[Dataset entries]
»»

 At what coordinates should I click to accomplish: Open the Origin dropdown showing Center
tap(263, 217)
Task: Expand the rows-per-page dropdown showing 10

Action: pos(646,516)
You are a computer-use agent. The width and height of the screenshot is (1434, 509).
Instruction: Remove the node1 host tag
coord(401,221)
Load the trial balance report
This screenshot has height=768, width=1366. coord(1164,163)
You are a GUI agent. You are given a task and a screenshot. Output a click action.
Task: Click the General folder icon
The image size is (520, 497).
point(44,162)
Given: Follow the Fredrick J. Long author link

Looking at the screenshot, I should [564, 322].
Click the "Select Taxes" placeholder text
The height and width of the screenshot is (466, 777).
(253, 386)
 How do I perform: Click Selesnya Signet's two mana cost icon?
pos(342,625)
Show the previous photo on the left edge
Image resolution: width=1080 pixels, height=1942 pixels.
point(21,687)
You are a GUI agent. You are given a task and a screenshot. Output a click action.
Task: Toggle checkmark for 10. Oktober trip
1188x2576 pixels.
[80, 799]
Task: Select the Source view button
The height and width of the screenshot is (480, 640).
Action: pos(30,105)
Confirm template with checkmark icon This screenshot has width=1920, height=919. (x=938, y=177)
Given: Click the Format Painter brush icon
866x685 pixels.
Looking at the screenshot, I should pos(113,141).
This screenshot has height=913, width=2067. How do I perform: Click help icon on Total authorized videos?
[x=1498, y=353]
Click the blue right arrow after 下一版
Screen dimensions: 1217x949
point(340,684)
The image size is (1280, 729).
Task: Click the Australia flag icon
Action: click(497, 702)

««

ASSIGNMENT: Write out exactly the lines that begin at the one containing "866x685 pixels." and continue through the last line of the data, and only those.

SOLUTION TO THE PROBLEM:
866x685 pixels.
Looking at the screenshot, I should pos(113,141).
This screenshot has height=913, width=2067. How do I perform: Click help icon on Total authorized videos?
[x=1498, y=353]
Click the blue right arrow after 下一版
Screen dimensions: 1217x949
point(340,684)
The image size is (1280, 729).
Task: Click the Australia flag icon
Action: click(497, 702)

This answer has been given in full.